Boys asked to rate girls on 'attractiveness' and 'virginity' in disgusting classroom exercise
"They think joking about it was OK because their own teacher was telling them it was OK."
An Anglican school in Australia is facing criticism after a group of male students were asked to rate girls on certain qualities that included attractiveness, virginity and on being a "strong Christian" during a Christian Studies classroom exercise.
The year 10 boys, aged 15-16, were separated from female peers and asked to allocate points to qualities they would look for in a girl at St. Luke's Grammar School in Sydney.
During the lesson, a slide had been projected onto the whiteboard with a points system ranking the qualities they deemed important "for a long-lasting relationship."
The points system was as follows:
- Six points: popular, loyalty, good looking/attractive, intelligent, strong Christian, kind and considerate, virgin, trustworthy
- Five points: physically fit, easy to talk to, fun/sense of humour, wise
- Four points: sporty/sexy, goes to church, honest/doesn’t lie or cheat, similar interests to you, friendly
- Three points: well dressed/groomed, artistic, good manners, good pedigree, ambitious goals, hard-working, great kisser, owns a car
- Two points: right height, good at school, brave - stands up for rights, socially competent
- One point: favourite hair colour, favourite eye colour, has money, sincere and serious, generous, adventurous, similar beliefs, cares for the world, comfortable even in quiet moments.

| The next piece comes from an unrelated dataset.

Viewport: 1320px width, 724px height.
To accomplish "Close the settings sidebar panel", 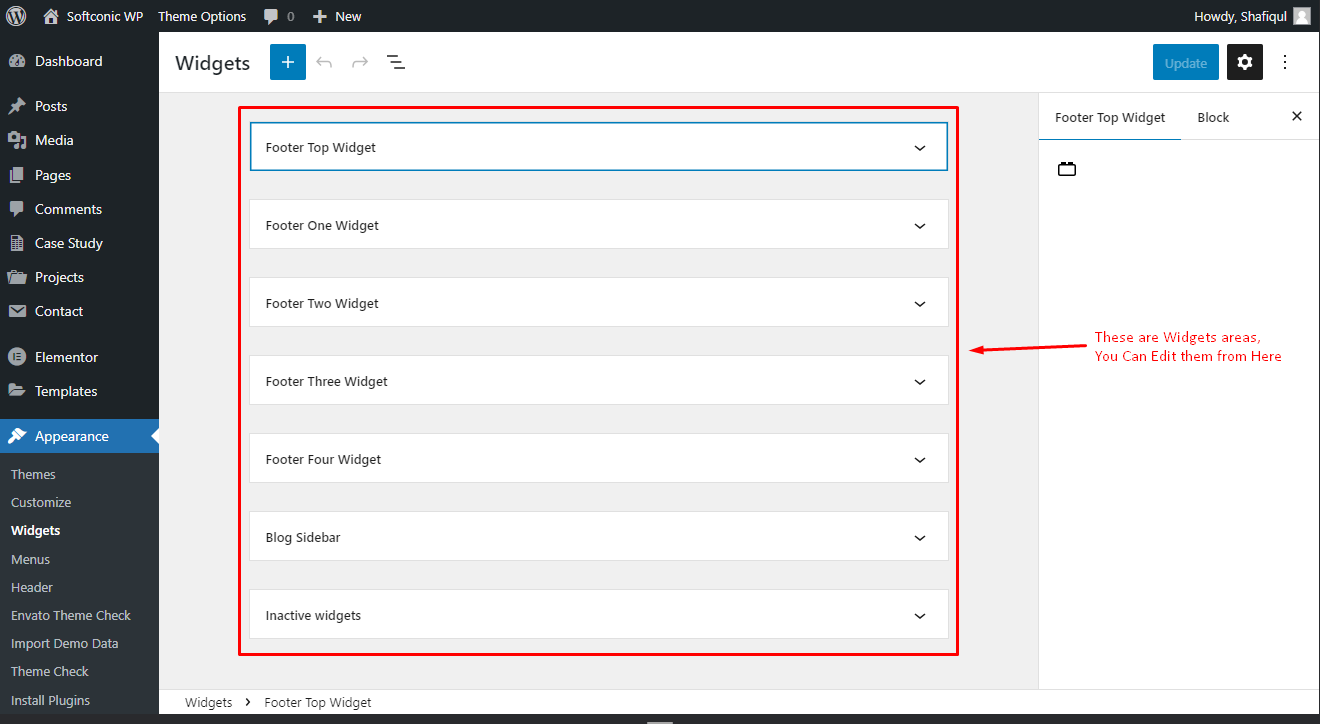I will point(1297,116).
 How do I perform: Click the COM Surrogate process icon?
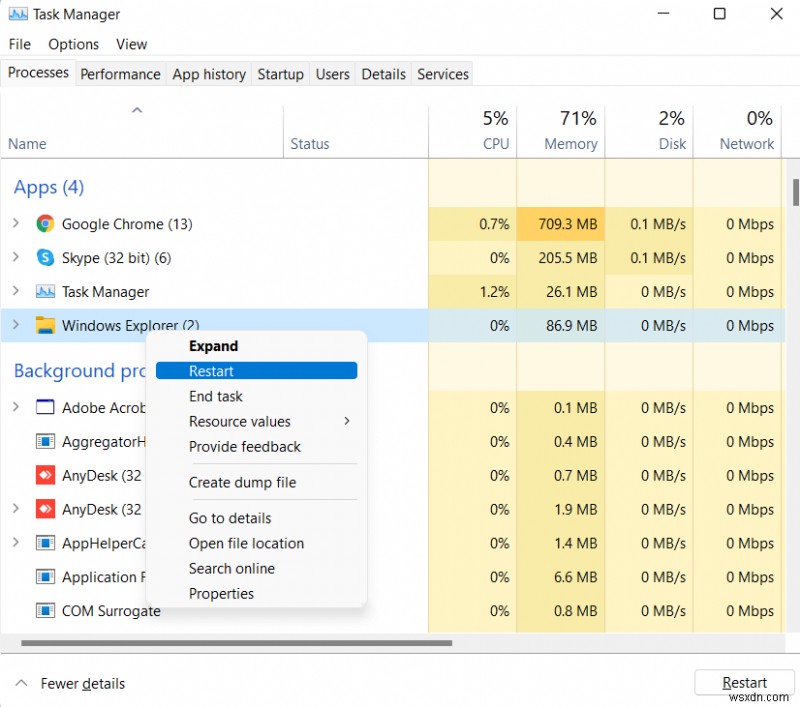[x=44, y=611]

Some of the boys laughed about the exercise afterwards, dubbing it "build a bitch" (possibly in reference to the TikTok-loved song of the same name).

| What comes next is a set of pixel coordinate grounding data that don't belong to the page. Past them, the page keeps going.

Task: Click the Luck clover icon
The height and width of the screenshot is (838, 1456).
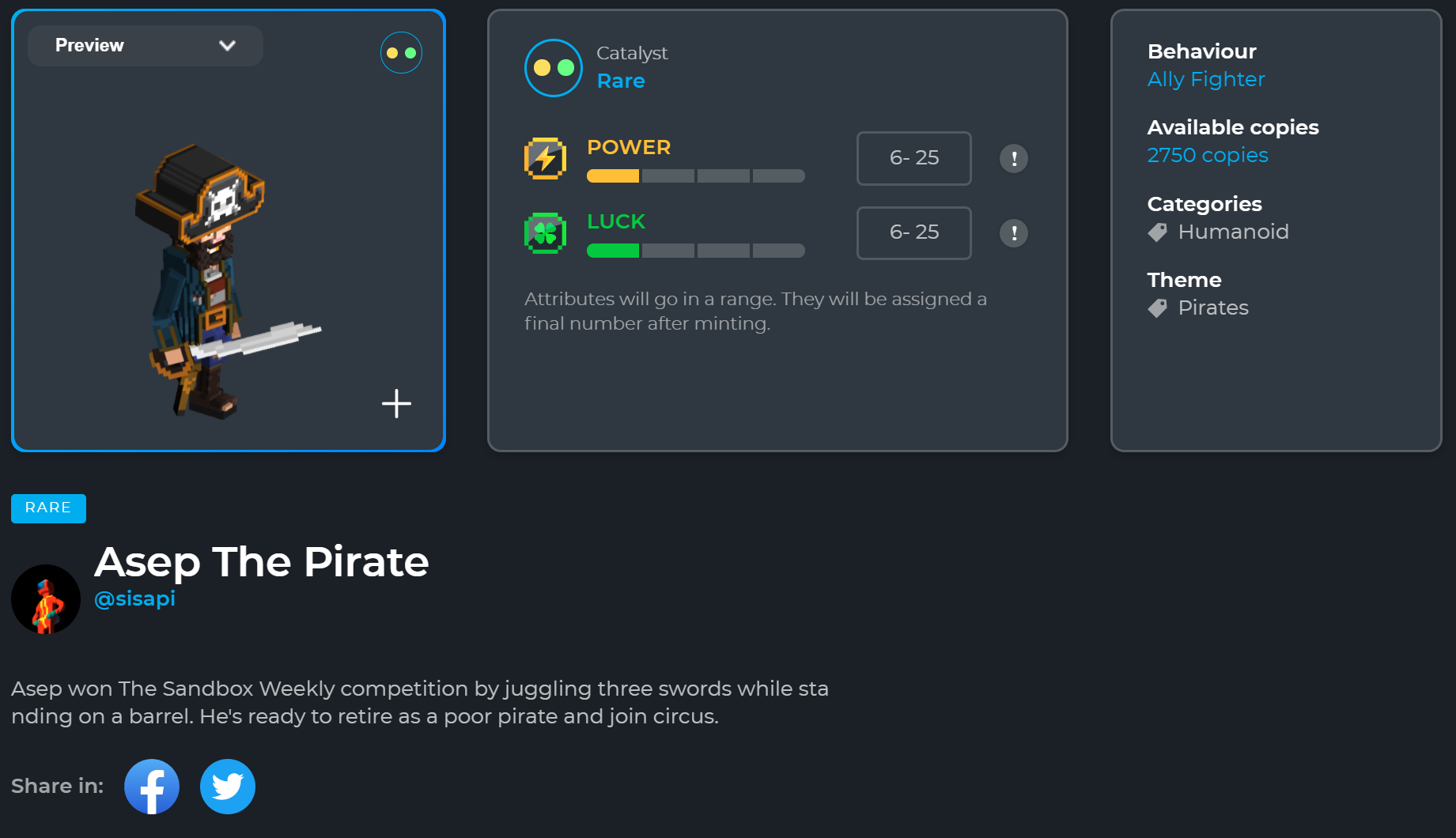Action: click(545, 233)
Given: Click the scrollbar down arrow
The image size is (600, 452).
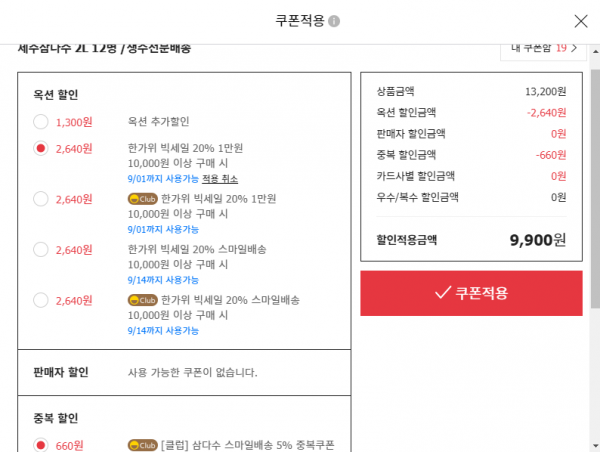Looking at the screenshot, I should [x=595, y=446].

"They think joking about it was OK because their own teacher was telling them it was OK," one student told the Sydney Morning Herald.
The girls they had been separated from, said to be "disgusted and really offended" by the task given to their male peers, instead were given a series of articles on avoiding casual sex and the importance of retaining virginity until marriage.
Following outrage from parents and students, headmaster Geoff Lancaster sent an apology letter.
In it, he promised to oversee future Christian Studies lessons and said he had spoken to the teacher involved – a member of the Anglican clergy – about his poor judgement.
"He is very sorry for the offence he has caused and saddened to think that the way this discussion was framed has upset our students," the headmaster wrote.
"This term the students have been looking at the complex issues of consent and toxic masculinity and contrasting the negative images portrayed in society with God’s plan for strong, healthy relationships where people respect each other as equals."
Lancaster also told the Sydney Morning Herald that "despite the best efforts to teach respect, healthy relationships, gender equality, consent and inclusivity" the school doesn't always get it right and that the incident was a good example of how "the very best intentions can go terribly wrong."